> **What you should do**
Copy the whole listing below word for word, changing nothing.

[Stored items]
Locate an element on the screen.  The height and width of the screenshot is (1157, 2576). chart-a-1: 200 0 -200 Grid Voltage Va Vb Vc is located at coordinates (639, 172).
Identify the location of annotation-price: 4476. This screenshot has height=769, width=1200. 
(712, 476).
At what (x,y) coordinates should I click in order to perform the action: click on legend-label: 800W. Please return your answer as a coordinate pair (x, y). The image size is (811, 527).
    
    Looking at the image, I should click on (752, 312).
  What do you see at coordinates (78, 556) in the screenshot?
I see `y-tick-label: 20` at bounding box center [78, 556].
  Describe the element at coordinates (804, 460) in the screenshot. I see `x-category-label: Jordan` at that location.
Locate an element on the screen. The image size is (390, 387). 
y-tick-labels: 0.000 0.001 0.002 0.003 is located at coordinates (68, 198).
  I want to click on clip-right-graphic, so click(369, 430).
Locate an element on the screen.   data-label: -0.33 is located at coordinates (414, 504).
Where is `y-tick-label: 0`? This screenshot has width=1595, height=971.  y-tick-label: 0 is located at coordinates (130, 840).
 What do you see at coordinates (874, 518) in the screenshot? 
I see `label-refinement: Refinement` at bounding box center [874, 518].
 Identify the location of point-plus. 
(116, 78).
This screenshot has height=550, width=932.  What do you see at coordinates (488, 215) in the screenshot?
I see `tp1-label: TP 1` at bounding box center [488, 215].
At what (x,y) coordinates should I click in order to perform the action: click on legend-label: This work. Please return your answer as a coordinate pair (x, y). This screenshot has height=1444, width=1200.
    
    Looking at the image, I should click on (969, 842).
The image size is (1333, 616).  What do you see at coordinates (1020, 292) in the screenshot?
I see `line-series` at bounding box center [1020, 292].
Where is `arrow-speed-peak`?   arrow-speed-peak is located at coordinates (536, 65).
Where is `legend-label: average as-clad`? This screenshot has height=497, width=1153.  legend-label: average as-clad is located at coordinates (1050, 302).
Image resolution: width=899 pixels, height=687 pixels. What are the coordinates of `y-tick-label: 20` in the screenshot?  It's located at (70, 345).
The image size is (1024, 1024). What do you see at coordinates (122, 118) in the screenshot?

> **Exercise output**
Locate an element on the screen.  The height and width of the screenshot is (1157, 2576). chart-a-1: 200 0 -200 Grid Voltage Va Vb Vc is located at coordinates (639, 172).
Identify the location of annotation-price: 4476. This screenshot has height=769, width=1200. 
(712, 476).
At what (x,y) coordinates should I click in order to perform the action: click on legend-label: 800W. Please return your answer as a coordinate pair (x, y). The image size is (811, 527).
    
    Looking at the image, I should click on (752, 312).
  What do you see at coordinates (78, 556) in the screenshot?
I see `y-tick-label: 20` at bounding box center [78, 556].
  Describe the element at coordinates (804, 460) in the screenshot. I see `x-category-label: Jordan` at that location.
Locate an element on the screen. The image size is (390, 387). 
y-tick-labels: 0.000 0.001 0.002 0.003 is located at coordinates (68, 198).
  I want to click on clip-right-graphic, so click(369, 430).
Locate an element on the screen.   data-label: -0.33 is located at coordinates (414, 504).
Where is `y-tick-label: 0`? This screenshot has width=1595, height=971.  y-tick-label: 0 is located at coordinates (130, 840).
 What do you see at coordinates (874, 518) in the screenshot? 
I see `label-refinement: Refinement` at bounding box center [874, 518].
 Identify the location of point-plus. 
(116, 78).
This screenshot has height=550, width=932.  What do you see at coordinates (488, 215) in the screenshot?
I see `tp1-label: TP 1` at bounding box center [488, 215].
At what (x,y) coordinates should I click in order to perform the action: click on legend-label: This work. Please return your answer as a coordinate pair (x, y). This screenshot has height=1444, width=1200.
    
    Looking at the image, I should click on (969, 842).
The image size is (1333, 616).  What do you see at coordinates (1020, 292) in the screenshot?
I see `line-series` at bounding box center [1020, 292].
Where is `arrow-speed-peak`?   arrow-speed-peak is located at coordinates (536, 65).
Where is `legend-label: average as-clad`? This screenshot has height=497, width=1153.  legend-label: average as-clad is located at coordinates (1050, 302).
Image resolution: width=899 pixels, height=687 pixels. What are the coordinates of `y-tick-label: 20` in the screenshot?  It's located at (70, 345).
The image size is (1024, 1024). What do you see at coordinates (122, 118) in the screenshot?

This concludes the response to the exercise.